Extract to read ->
....
Covid 19 coronavirus: Two new virus cases in MIQ, none in community on first day of transtasman bubble

There are no new cases of Covid-19 in the community today, the Ministry of Health has revealed

There are two new cases in managed isolation.

Both cases arrived from India before the temporary ban on flights from India was implemented.

The two new cases arrived on April 2 and April 5, both via the United Arab Emirates. Both are in managed isolation in Auckland.

Case one, who arrived on April 2, is part of a travel bubble with two previously reported cases. Case two had contact with a confirmed case while in transit.

With quarantine-free travel beginning between New Zealand and Australia today, the statement from the Ministry of Health welcomed those travelling from across the ditch and expressed how vital it was for travellers to download the Covid tracer app.

“One of the most important things visitors to New Zealand can do is download the NZ Covid Tracer app,” the MoH statement read.

“Anyone can download the New Zealand app – they may need to search their App Store or Google Play for ‘NZ Covid’ not just Covid as the search will prioritise the app from their country, therefore adding ‘NZ’ will be important to discovering the app.”

People could also visit the ministry website for more information.

The total number of active cases in New Zealand is 102. One previously reported case has now recovered and another previously reported case has been reclassified to ‘under investigation.’

The total number of confirmed cases is 2,240. There have been 48 historical cases from a total of 424 cases since January 1.

Two cases in MIQ yesterday arrived in New Zealand from Kenya on April 10. Another arrived from Pakistan on April 15.

Families reunited

Meanwhile, families who have been separated by the potentially deadly virus for more than a year will be reunited for the first time today.

Most people on board flights bound for Australia this morning were eagerly awaiting a reunion with family or friends across the ditch, and the aircrew were also excited to be flying again.

Australians and New Zealanders reunited in Sydney to the backdrop of balloons, signs and the music of Kylie Minogue blaring through a speaker.

There were lots of tears and hugs as parents, siblings, cousins and friends reunited for the first time in over a year.

Most families did not linger at the airport – eager to get out into the Sydney sunshine and enjoy each other’s company again.

The Ministry of Health said this was a “timely reminder that people who visit New Zealand as part of quarantine-free travel will be able to download the NZ Covid Tracer app – there are no restrictions”.

“People may need to search their App Store or Google Play for ‘NZ Covid’ not just Covid as the search will prioritise the app from their country, therefore adding ‘NZ’ will be important to discovering the app,” a ministry spokesman said.

Grand Millennium investigation

It comes as the Government comes under increasing pressure on its MIQ testing regime.

A security guard – whose firm was contracted by the Government to work at the Grand Millennium MIQ facility – tested positive for Covid last week.

It was subsequently revealed that he had not yet received the vaccine.

As well as this, he had not received a Covid-19 test since November last year – National leader Judith Collins said this was “unfathomable”.

But First Security – the company the guard worked for – said that the Government’s testing register didn’t raise any red flags until March 26.

This led to questions being raised about the efficiency of the system.

Last week, Chris Hipkins offered somewhat half-hearted confidence in the Government’s frontline testing register.

Although he has referred to it as a “good tool”, he has doubled down on the fact the ultimate onus is on the employers of private frontline staff.

“I wouldn’t say there was a failure to oversee testing,” he said last week.

He said case B – the security worker – had been sent “at least four text messages” telling him to get tested.
....
Input data ->
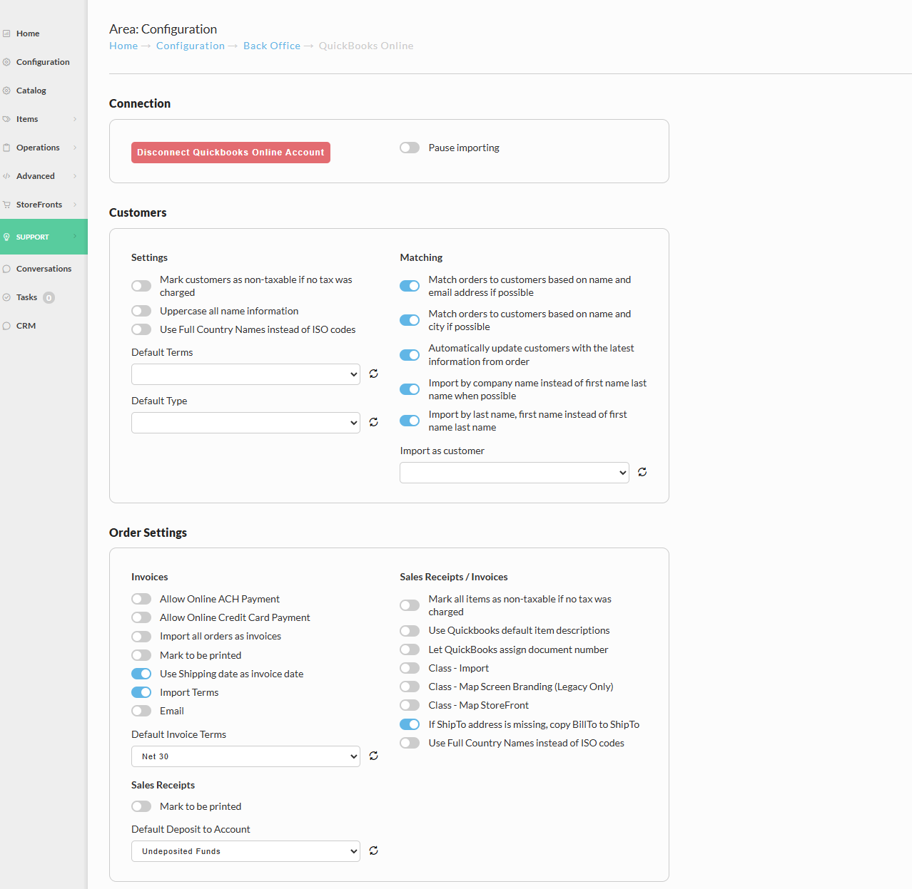Screen dimensions: 912x889
Task: Click the Home icon in the sidebar
Action: point(6,33)
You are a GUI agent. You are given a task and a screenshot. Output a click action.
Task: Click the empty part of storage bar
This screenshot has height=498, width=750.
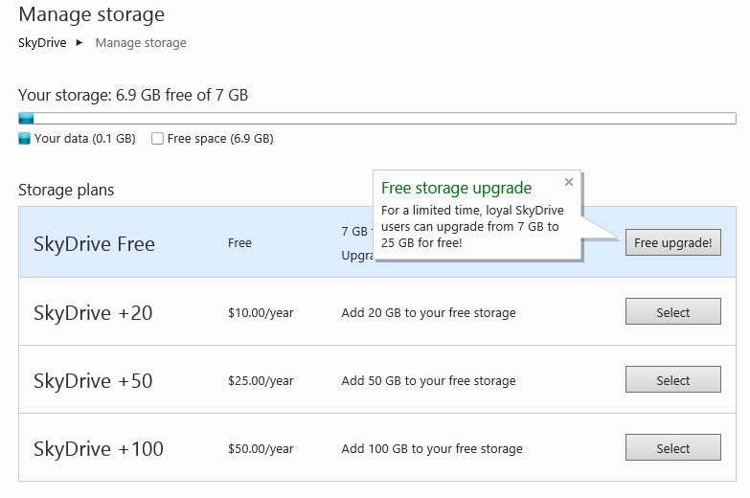coord(383,118)
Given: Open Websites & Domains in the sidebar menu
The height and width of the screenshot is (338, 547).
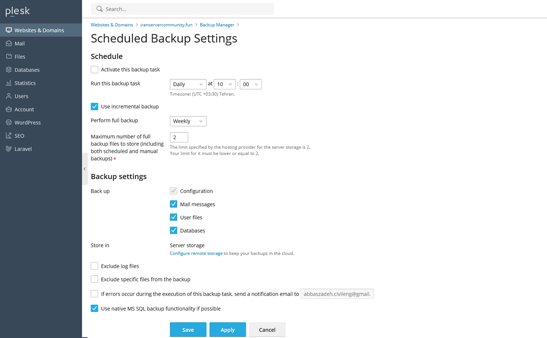Looking at the screenshot, I should (39, 30).

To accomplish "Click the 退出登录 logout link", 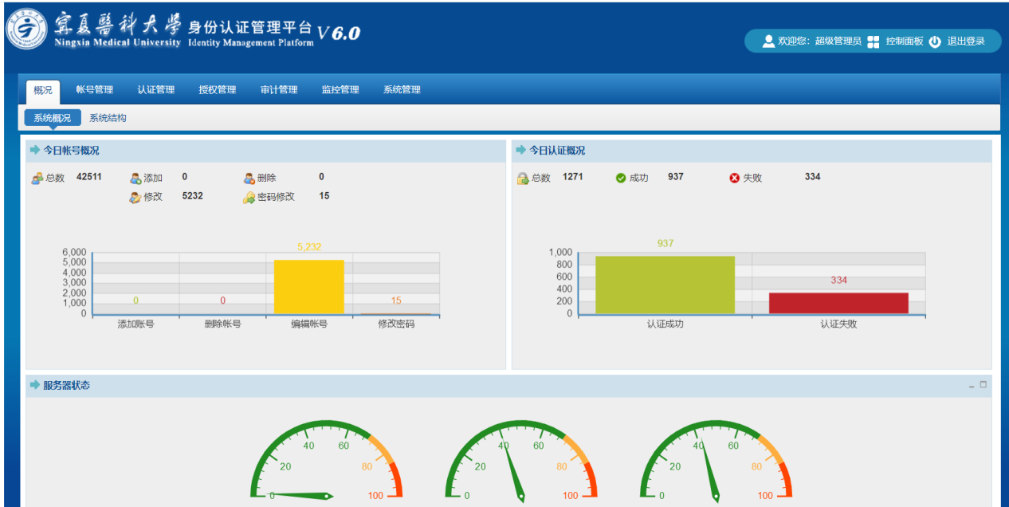I will coord(966,41).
....
Copy the Covid-19 news report from "Case one, who" up to and including "MoH statement read.", and replace "transit" with "stopover". The items have no connection to the Covid-19 news report.

Solution for this task ->
Case one, who arrived on April 2, is part of a travel bubble with two previously reported cases. Case two had contact with a confirmed case while in stopover.

With quarantine-free travel beginning between New Zealand and Australia today, the statement from the Ministry of Health welcomed those travelling from across the ditch and expressed how vital it was for travellers to download the Covid tracer app.

“One of the most important things visitors to New Zealand can do is download the NZ Covid Tracer app,” the MoH statement read.